─── Task inputs
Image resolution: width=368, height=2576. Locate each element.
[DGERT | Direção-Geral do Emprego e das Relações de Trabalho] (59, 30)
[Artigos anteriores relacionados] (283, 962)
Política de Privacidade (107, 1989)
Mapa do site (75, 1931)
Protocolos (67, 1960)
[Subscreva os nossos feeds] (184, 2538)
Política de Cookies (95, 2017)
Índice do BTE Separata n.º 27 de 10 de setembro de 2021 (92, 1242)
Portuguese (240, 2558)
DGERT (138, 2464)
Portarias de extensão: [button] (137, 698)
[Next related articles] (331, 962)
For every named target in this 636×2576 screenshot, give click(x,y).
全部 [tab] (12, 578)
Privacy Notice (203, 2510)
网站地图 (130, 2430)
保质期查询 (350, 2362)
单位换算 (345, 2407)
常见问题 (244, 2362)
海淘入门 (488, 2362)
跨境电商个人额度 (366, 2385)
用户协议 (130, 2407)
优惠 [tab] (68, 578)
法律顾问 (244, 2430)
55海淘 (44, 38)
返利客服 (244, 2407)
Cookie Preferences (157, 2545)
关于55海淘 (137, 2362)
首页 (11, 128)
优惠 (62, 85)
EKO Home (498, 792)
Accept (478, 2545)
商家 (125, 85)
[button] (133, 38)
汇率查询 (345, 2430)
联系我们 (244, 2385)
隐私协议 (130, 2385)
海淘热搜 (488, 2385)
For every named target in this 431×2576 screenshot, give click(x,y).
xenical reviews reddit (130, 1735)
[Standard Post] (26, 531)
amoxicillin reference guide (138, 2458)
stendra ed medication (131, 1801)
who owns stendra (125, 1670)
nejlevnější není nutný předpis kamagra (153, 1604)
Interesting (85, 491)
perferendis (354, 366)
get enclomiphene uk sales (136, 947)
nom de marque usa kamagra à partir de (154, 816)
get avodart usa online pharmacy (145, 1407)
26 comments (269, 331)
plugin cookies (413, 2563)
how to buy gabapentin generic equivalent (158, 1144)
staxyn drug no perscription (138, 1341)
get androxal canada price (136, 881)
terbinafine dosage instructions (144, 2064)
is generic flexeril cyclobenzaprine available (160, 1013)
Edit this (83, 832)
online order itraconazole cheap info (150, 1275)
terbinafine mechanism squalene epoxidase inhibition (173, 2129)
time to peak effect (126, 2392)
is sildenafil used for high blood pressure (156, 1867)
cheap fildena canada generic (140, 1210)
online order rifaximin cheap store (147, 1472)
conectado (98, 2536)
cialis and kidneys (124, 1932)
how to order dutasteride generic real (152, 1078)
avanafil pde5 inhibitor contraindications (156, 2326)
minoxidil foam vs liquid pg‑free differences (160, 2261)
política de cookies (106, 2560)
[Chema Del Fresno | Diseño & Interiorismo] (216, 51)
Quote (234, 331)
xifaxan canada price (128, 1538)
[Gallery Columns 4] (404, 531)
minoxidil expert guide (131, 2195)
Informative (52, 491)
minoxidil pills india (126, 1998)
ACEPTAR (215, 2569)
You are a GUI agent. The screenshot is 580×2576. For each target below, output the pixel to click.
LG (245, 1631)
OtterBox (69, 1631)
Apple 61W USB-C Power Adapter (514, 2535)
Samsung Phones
──────
Show all lines above containing "terbinafine".

▸ **Output**:
terbinafine dosage instructions (144, 2064)
terbinafine mechanism squalene epoxidase inhibition (173, 2129)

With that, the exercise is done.